Cette année (2023), j'ai de nombreux projets qui se concrétisent. Un jeu de gestion, Humanity, qui va sortir chez Bombyx en octobre qui est l'aboutissement de nombreuses années de travail. Dans ce jeu, les joueurs vont incarner des entreprises privées qui vont mener des missions scientifiques sur Titan, la plus grosse lune de Saturne, pour peut-être un jour pouvoir y déplacer l'humanité. Ce n'est pas un jeu de science fiction mais bien une œuvre d'anticipation car tout a été étudié pour coller à la réalité. Nous avons énormément travaillé l'univers du jeu et le livret de règles fait une cinquantaine de pages. Le joueur y trouvera des narrations du quotidien des astronautes sur Titan. J'ai de nombreux jeux de logique solo qui vont sortir chez différents éditeurs, notamment chez Bankiiiz et Djeco. Je suis fan de ce genre de jeu et depuis quelques années je prends plaisir à en créer. Chez Bankiiiz vous trouverez la suite de la gamme logic (Birds et Hotel) avec Candies et Jungle. Et chez Djeco, je sors pas moins de 6 jeux cette année, tous dans des genres et matériels très différents. J’ai également les petits Puzzlegends qui sont sortis chez Blue Orange.

Pour finir, en septembre, sort ArcheOlogic chez Ludonaute, un jeu de déduction au matériel incroyable. En utilisant un appareil ancestral, l'Archéoscope, vous allez devoir cartographier une cité. Vous allez devoir repositionner des polyominos sur un quadrillage en interrogeant cet Archéoscope. Après Turing Machine dont j'avais été l'instigateur des plaquettes perforées, j'explore à nouveau le concept de matériel original qui répond aux joueurs de façon complexe.

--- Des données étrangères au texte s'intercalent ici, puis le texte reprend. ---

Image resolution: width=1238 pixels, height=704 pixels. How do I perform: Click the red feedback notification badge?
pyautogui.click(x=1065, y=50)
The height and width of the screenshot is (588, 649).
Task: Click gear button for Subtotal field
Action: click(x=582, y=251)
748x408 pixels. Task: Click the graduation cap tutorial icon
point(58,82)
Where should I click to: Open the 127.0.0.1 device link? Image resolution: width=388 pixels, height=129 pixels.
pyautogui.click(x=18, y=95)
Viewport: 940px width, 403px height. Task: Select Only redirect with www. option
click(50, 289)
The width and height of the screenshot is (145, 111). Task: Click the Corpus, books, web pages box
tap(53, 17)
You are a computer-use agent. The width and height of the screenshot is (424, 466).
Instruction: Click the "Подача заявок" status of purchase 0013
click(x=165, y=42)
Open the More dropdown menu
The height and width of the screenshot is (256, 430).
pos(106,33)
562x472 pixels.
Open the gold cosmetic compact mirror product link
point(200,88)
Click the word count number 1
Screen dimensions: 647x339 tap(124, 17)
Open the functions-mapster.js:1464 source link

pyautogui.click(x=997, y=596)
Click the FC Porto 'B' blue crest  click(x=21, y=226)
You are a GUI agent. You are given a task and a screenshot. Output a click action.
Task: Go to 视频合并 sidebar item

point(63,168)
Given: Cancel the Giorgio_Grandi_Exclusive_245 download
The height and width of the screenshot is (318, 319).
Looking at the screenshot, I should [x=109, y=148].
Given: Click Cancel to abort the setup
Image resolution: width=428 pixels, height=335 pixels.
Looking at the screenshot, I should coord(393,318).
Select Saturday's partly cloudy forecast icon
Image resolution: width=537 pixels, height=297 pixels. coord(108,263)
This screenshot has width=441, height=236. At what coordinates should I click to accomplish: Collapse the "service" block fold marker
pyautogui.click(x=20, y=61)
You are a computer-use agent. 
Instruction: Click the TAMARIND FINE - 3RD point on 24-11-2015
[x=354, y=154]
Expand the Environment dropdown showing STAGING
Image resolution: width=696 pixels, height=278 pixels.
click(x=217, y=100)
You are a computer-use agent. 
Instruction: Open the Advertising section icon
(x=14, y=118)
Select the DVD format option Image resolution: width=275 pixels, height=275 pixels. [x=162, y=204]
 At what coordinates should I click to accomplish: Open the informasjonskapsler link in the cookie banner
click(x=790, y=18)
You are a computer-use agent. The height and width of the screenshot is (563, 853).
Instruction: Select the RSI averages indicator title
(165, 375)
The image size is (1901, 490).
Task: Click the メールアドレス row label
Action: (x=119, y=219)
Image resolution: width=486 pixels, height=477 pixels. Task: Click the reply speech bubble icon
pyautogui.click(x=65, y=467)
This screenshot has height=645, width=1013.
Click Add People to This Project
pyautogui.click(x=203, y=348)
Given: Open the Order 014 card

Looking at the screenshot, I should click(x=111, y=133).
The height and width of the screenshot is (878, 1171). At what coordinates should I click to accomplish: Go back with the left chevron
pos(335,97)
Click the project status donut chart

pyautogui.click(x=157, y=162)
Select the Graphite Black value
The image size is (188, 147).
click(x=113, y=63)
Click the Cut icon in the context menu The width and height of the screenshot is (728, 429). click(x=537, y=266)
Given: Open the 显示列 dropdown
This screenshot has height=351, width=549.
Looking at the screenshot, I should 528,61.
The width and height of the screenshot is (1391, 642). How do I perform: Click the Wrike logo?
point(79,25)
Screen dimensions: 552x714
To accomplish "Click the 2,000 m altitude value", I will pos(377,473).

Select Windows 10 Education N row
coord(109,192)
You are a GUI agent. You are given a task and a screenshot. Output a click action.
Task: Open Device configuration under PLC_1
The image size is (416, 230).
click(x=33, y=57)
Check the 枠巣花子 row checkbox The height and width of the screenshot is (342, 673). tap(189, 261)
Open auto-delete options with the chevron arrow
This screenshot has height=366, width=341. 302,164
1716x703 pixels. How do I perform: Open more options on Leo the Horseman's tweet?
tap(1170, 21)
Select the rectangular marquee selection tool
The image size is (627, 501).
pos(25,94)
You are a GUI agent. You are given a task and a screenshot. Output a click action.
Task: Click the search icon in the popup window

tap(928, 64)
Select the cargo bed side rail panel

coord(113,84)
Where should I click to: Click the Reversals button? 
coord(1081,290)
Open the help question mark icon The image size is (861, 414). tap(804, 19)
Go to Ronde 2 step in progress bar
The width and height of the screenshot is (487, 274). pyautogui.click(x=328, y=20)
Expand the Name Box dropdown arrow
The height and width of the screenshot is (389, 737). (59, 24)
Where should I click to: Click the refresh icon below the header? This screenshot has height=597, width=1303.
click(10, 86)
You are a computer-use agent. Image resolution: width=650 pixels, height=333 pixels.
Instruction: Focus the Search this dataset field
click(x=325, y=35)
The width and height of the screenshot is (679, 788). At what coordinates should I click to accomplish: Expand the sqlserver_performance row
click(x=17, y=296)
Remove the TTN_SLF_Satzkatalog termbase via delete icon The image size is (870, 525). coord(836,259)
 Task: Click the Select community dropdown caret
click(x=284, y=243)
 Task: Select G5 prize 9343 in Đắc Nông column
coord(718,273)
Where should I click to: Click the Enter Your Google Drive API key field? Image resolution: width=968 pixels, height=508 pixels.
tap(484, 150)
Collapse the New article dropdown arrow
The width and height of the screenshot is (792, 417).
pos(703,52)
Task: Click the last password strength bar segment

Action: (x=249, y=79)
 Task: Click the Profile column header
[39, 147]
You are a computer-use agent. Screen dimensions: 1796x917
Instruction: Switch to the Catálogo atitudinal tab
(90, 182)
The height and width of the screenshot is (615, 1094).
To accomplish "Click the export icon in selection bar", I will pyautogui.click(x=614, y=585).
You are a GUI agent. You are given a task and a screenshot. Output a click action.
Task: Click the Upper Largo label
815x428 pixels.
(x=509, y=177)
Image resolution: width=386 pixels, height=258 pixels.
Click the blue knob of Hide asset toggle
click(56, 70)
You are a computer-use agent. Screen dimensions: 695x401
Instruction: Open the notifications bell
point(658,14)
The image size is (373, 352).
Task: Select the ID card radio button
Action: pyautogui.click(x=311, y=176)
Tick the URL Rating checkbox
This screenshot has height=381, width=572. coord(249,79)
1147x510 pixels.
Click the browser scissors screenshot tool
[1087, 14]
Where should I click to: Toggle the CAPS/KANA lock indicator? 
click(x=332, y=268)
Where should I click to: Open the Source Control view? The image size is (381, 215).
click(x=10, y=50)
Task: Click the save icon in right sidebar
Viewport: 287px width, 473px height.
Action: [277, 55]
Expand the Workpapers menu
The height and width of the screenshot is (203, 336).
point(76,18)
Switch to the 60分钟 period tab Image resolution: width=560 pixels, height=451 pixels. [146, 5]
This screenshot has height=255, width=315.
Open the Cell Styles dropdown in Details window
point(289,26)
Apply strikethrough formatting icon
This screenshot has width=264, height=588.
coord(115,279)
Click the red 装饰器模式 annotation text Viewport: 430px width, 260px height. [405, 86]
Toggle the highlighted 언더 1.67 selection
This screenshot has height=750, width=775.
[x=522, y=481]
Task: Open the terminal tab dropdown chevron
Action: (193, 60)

Mais on est ici dans un jeu bien plus familial. Amateurs de jeux de déduction et de polyominos, ce jeu est pour vous !

Racontez-nous une anecdote marquante qui vous est arrivée durant le développement du jeu ArcheOlogic.

Au moment où j'ai montré le jeu à Ludonaute, c'était un jeu de déduction « classique ». En effet, on interrogeait les autres joueurs pour obtenir des indices sur le plan que l'on recherchait. Les défauts de ce type de jeu nous avaient alors sauté aux yeux. L'erreur de réponse d'un joueur pouvait anéantir la partie d'un autre joueur et comme chaque joueur avait son propre plan à découvrir, la sensation de course était moins présente. Cédric (le boss de Ludonaute) m'a alors demandé s'il n'était pas possible de créer un appareil qui donnait les indices aux joueurs en me parlant de la série His Dark Material (À la Croisée des mondes) et de son appareil l’Aléthiomètre. Bien sûr cela m’a complètement enthousiasmé et mon expérience Turing Machine m’a permis d’arriver très rapidement à ce qu’est l'Archéoscope aujourd’hui. C’est très étonnant mais bien que le jeu soit plus familial, les algorithmes derrière la réalisation de cet Archéoscope sont beaucoup plus complexes que ceux de Turing Machine.